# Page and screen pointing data
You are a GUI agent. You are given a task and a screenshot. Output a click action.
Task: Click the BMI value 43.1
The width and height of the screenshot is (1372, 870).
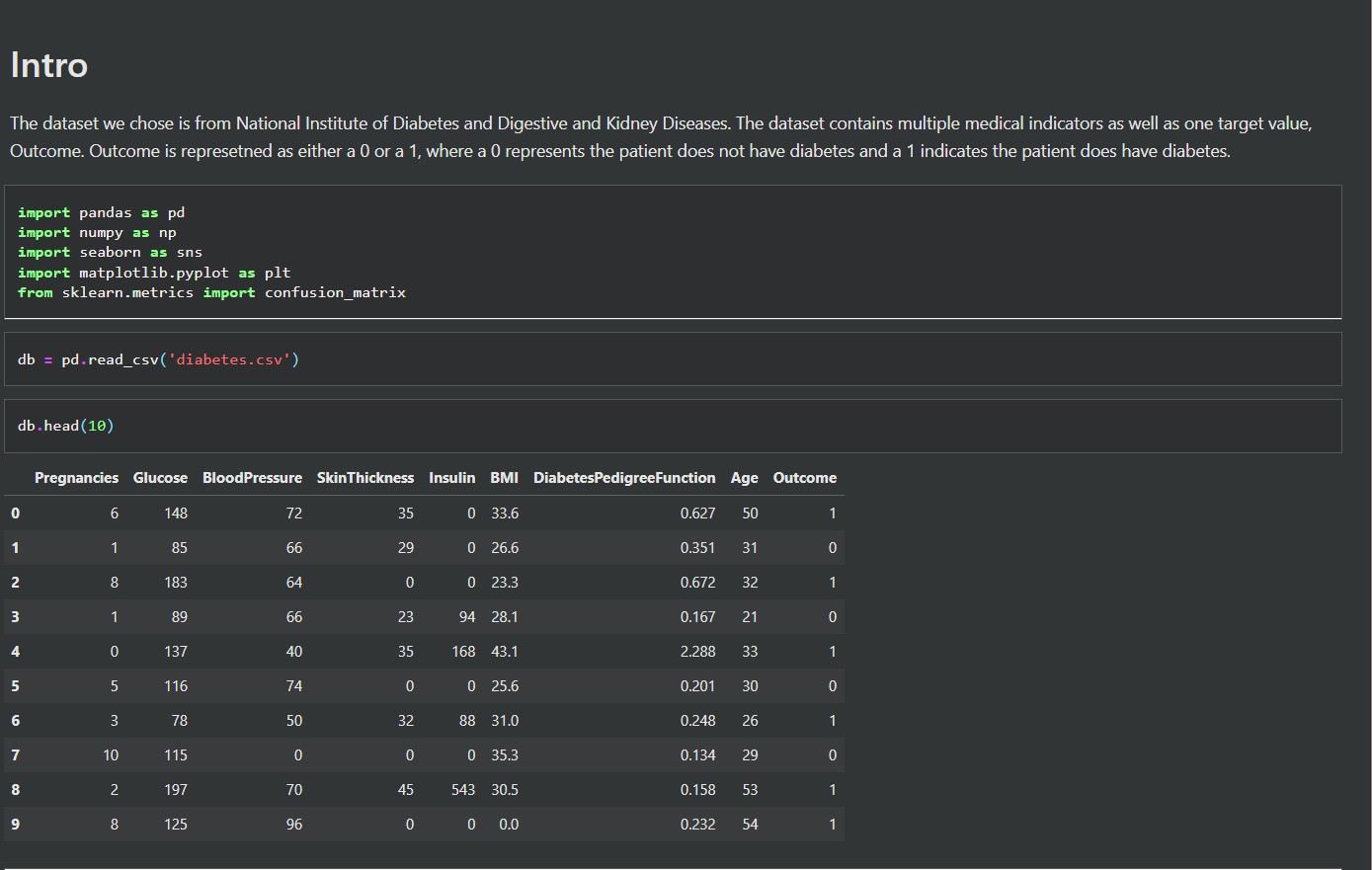[x=505, y=652]
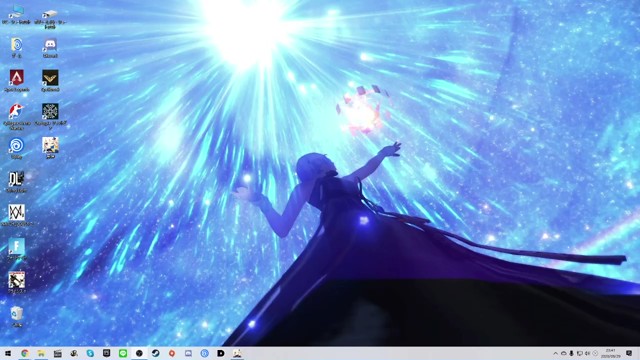
Task: Open the anime character image shortcut
Action: pos(50,148)
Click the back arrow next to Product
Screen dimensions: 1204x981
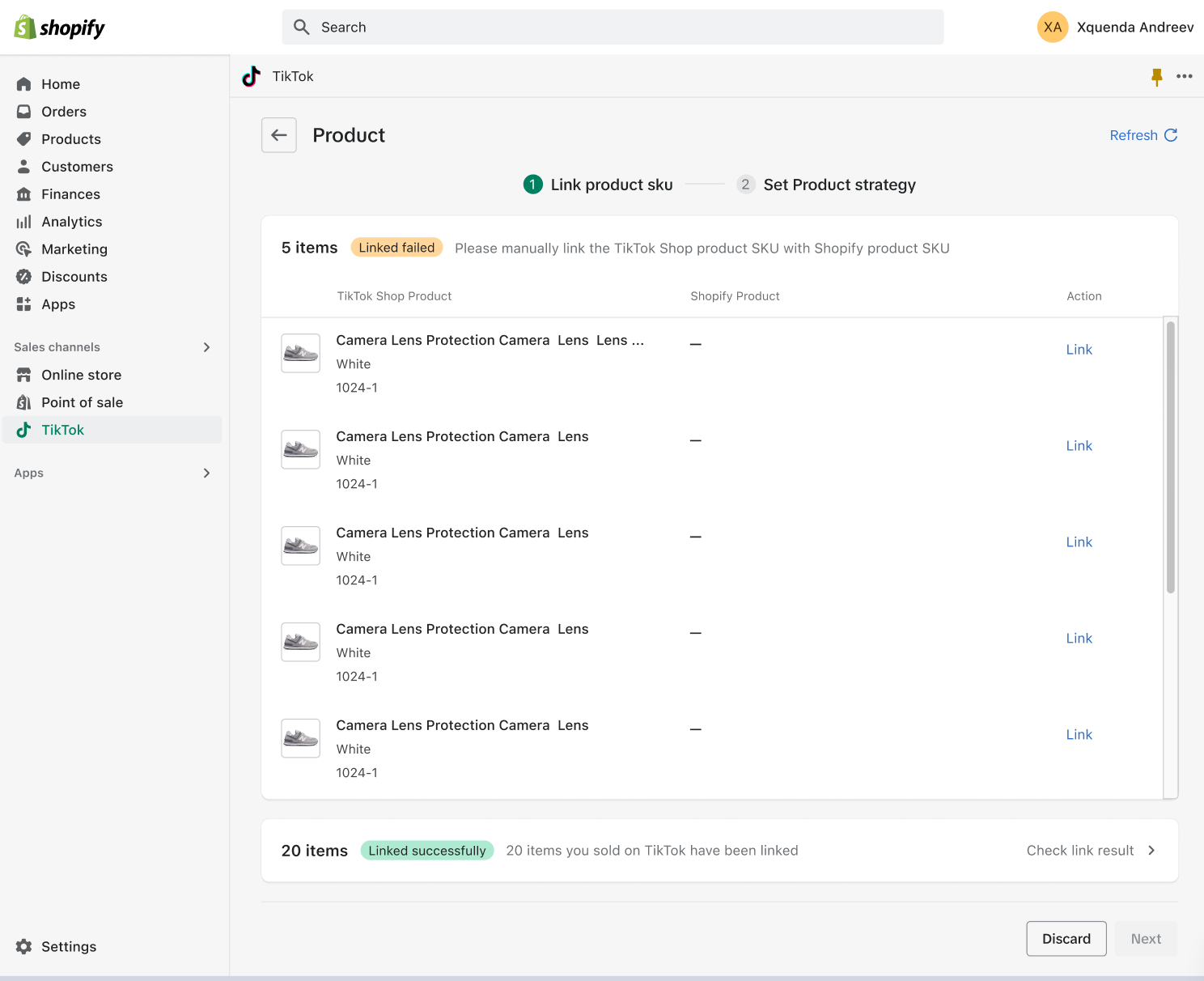[279, 135]
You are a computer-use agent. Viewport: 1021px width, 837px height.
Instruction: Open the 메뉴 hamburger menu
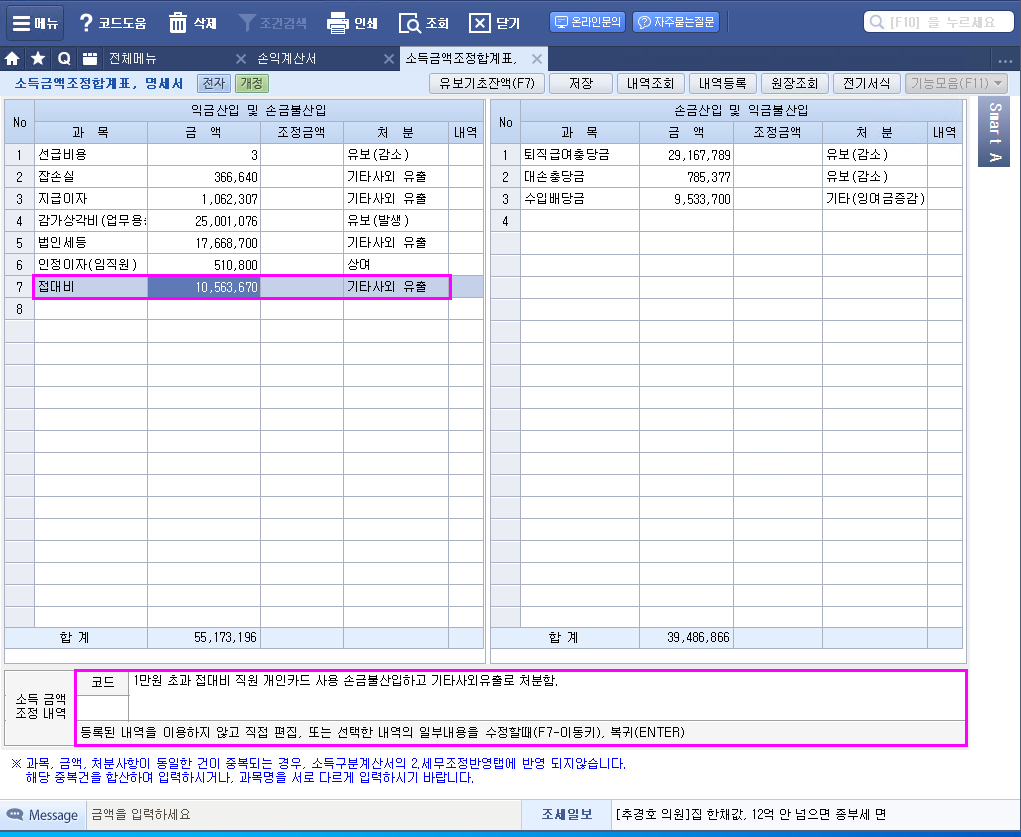click(36, 22)
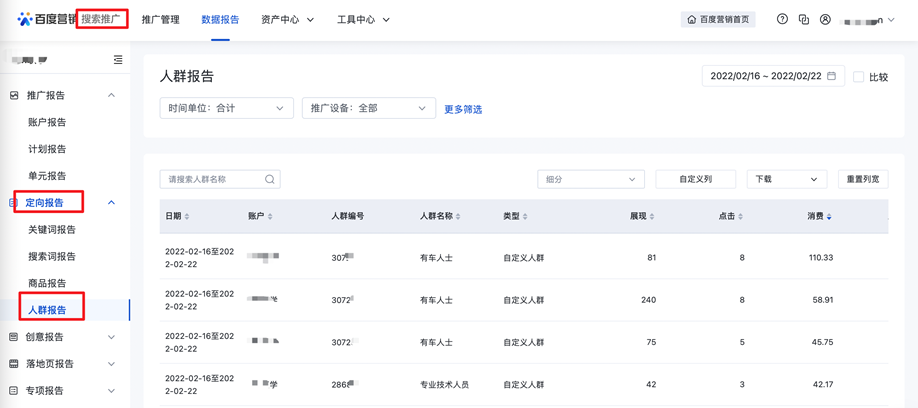Click the 更多筛选 link
This screenshot has width=918, height=408.
click(463, 109)
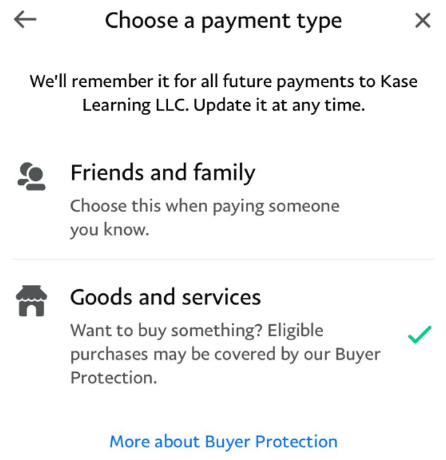Screen dimensions: 446x460
Task: Click 'Update it at any time' text
Action: coord(279,106)
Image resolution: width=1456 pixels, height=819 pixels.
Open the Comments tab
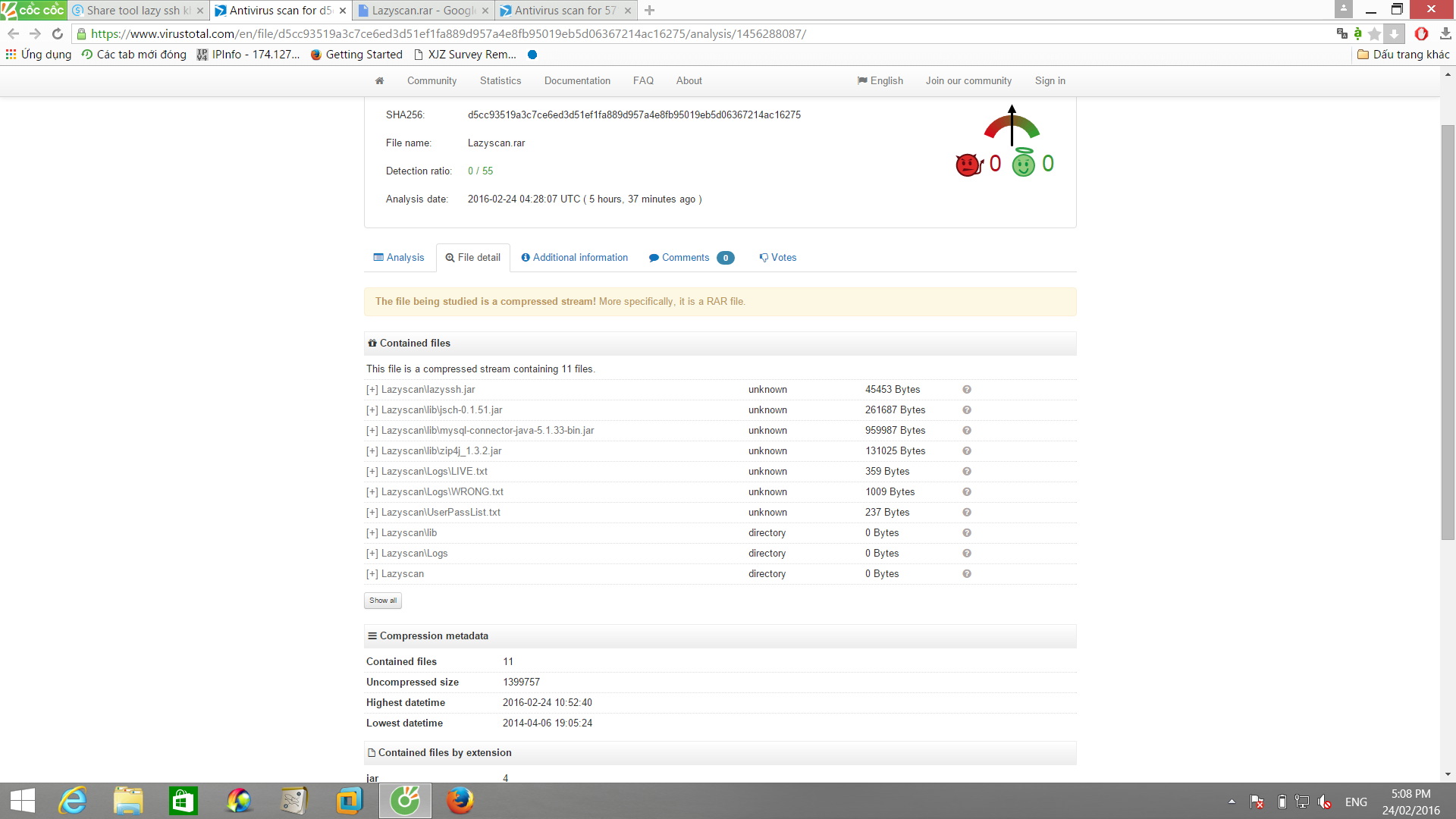click(685, 258)
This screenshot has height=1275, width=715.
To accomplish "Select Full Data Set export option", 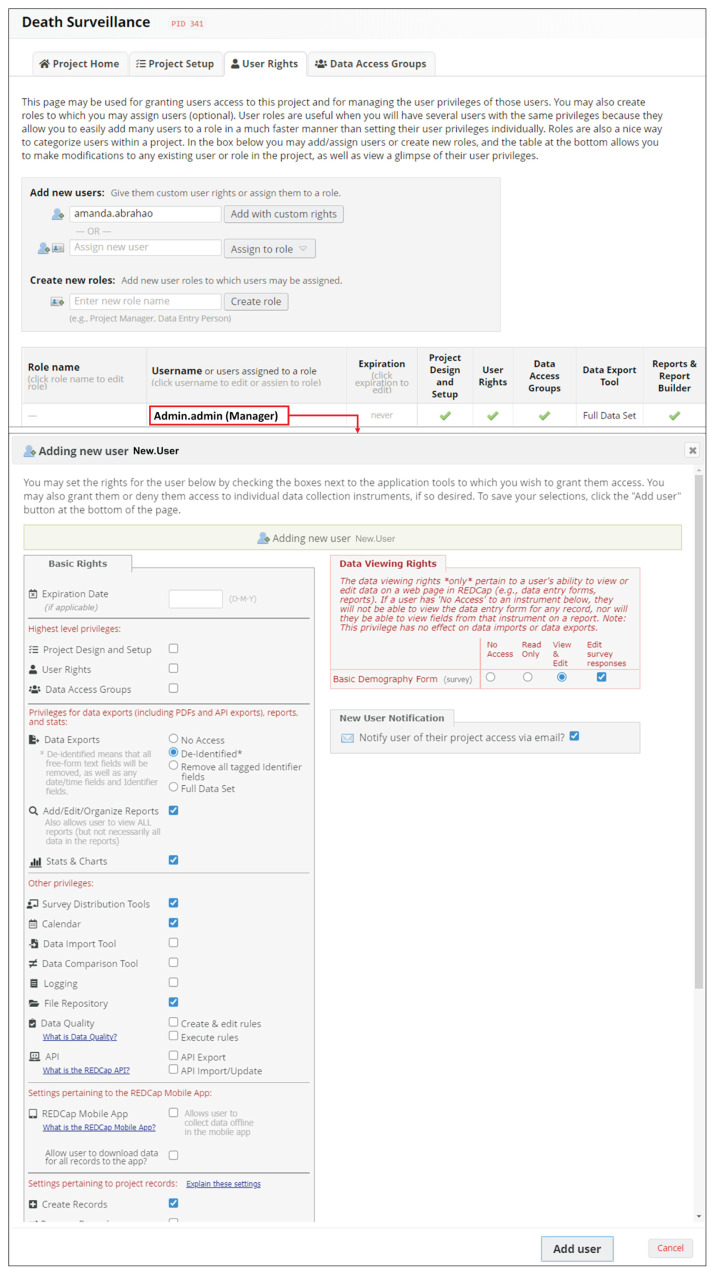I will (x=173, y=787).
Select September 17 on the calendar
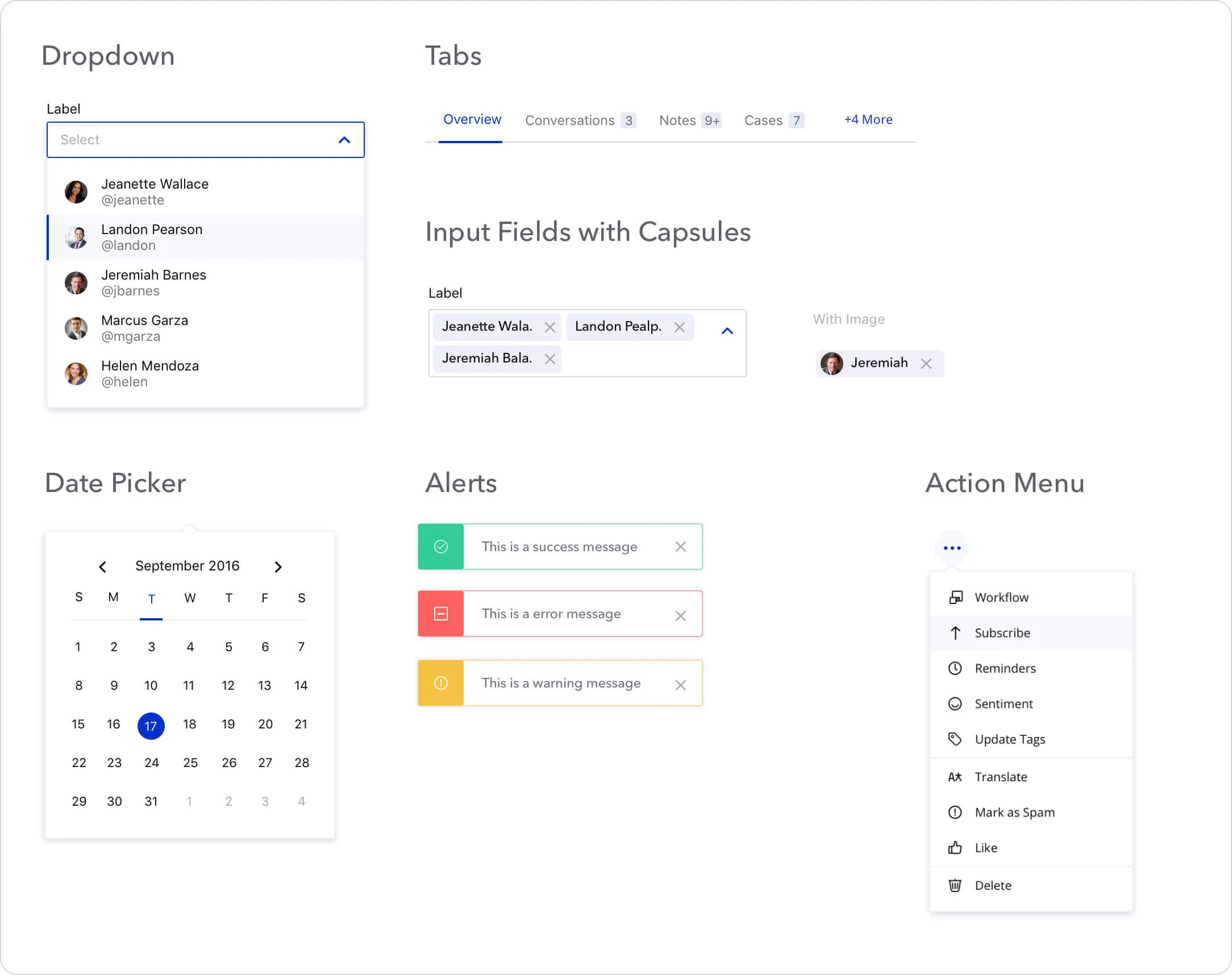 tap(151, 725)
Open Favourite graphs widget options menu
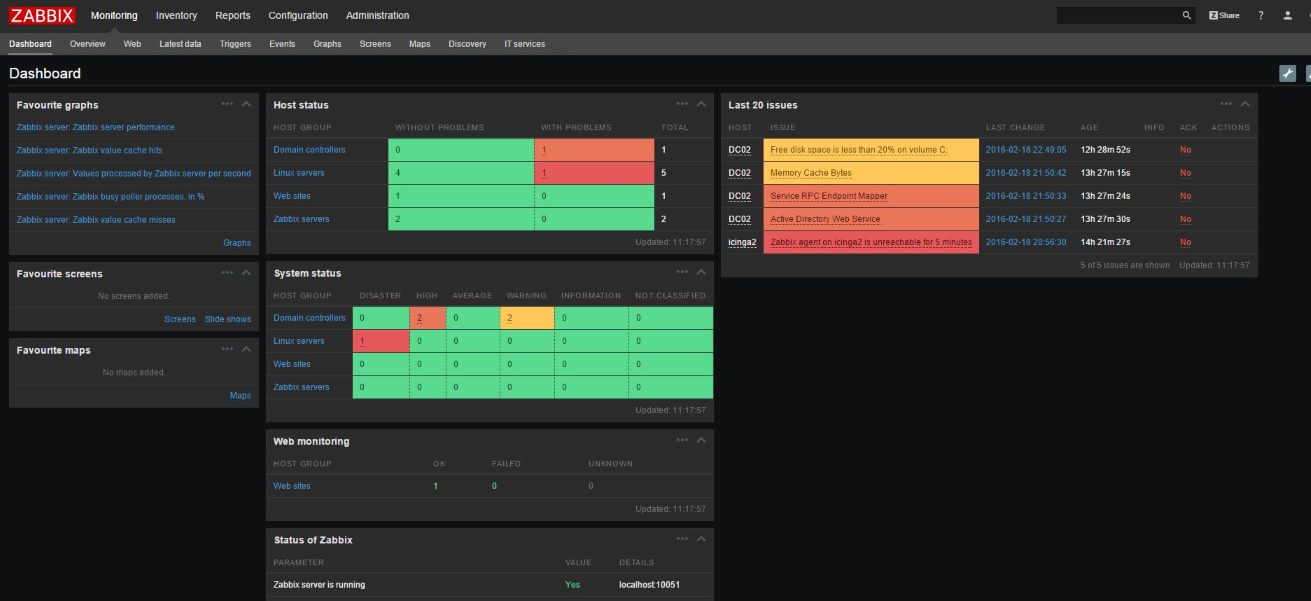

# WHAT THE TASK ASKS
Transcribe the records word for word, from the line containing "Select September 17 on the calendar" through the end of the records, and omit the pictures.

# OUTPUT BELOW
Select September 17 on the calendar
 tap(151, 725)
Open Favourite graphs widget options menu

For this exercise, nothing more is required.